* _PASSAGE TO READ_:
———
Mass Palestinian protests are occurring in several Arab nations surrounding Israel, including Egypt, Libya, Morocco, Turkey and Jordan, according to the Associated Press. The State Department issued a “Worldwide Caution Security Alert” to U.S. citizens traveling overseas on Thursday amid the risk of further terrorist attacks and violence.

Demonstrations also took place in Iran, where protestors can be seen burning the Israeli flag and chanting “death to Israel,” NBC News reported on Tuesday. All of the unfolding chaos, from attacks against U.S. forces to the ongoing protests against Israel, can be traced back to Tehran, according to Shoshana Bryen, senior director of the Jewish Policy Center.

“Iran is the center of the conflict. The religious leadership believes it is destined to control Islam, and then the rest of the world. They’re not ‘crazy,’ they’re believers,” Bryen told the DCNF. “Without an international determination to thwart Iran’s goals, the region will not see peace regardless of the outcome of Israel’s present war in Gaza.”

Bryen said that when the war between Israel and Hamas concludes, the chaos will reflect poorly on the Biden administration, which has been accused by lawmakers and foreign policy experts of taking a concessionary stance toward Iran.

“When the history of the current horror in Israel is written, it will be clear that the administration’s oil sanctions waivers, unfreezing assets, ignoring Iranian arms sales to Russia, and ignoring the suffering of the Iranian people under the mullahs gave Tehran the sense that it was driving events,” Bryen told the DCNF. “And Hamas had the same sense in Gaza.”

The Biden administration said on Oct. 7 – two days before the brutal Hamas terrorist attacks – that the Middle East is “quieter today than it has been in two decades.”

The White House did not immediately respond to a request for comment.
———
* _INFORMATION SUPPLIED_:
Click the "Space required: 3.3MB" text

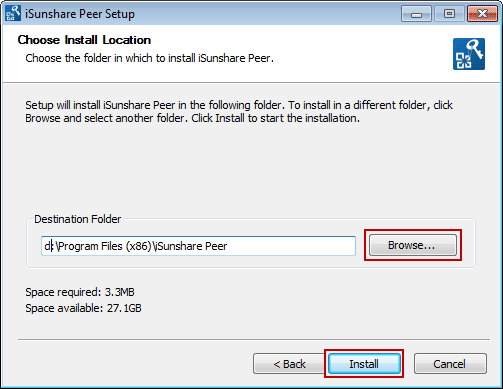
———
* _WHAT THE TASK ASKS_:
Answer these questions about the passage on Middle East protests:
1. What is the name of the alert the State Department issued to U.S. citizens traveling overseas?
2. In which country, according to NBC News, were protestors seen burning the Israeli flag?
3. What position does Shoshana Bryen hold?

* _TASK OUTPUT_:
1. The "Worldwide Caution Security Alert."
2. Iran.
3. Senior director of the Jewish Policy Center.